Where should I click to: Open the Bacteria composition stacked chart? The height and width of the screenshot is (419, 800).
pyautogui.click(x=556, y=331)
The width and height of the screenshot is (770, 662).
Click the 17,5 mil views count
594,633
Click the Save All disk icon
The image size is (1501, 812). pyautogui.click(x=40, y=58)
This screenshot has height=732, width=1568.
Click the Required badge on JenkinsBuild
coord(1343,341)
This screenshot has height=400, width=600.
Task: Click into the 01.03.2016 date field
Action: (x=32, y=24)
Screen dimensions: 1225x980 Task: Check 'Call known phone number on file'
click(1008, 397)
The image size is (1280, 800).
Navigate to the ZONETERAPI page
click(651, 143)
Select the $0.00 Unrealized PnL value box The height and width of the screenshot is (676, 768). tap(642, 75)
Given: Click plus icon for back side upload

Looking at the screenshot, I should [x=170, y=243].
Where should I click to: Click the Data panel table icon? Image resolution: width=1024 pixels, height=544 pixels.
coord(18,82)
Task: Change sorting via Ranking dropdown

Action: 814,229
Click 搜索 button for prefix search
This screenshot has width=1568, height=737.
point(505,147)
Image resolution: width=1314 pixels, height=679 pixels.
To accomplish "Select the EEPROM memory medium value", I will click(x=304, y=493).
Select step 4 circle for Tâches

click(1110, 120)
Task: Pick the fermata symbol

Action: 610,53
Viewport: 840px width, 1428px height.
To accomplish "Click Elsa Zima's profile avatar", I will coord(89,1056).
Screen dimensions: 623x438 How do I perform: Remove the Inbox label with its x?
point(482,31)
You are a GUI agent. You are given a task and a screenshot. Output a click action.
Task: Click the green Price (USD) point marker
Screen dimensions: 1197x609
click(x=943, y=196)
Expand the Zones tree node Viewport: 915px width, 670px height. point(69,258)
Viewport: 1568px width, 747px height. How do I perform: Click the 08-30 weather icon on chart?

• DESCRIPTION OF THE TASK: All lines with the word "Viewport" need to be copied from the data above.

• ANSWER SPACE:
Viewport: 840px width, 1428px height.
Expand the Zones tree node Viewport: 915px width, 670px height. point(69,258)
Viewport: 1568px width, 747px height. How do I perform: Click the 08-30 weather icon on chart?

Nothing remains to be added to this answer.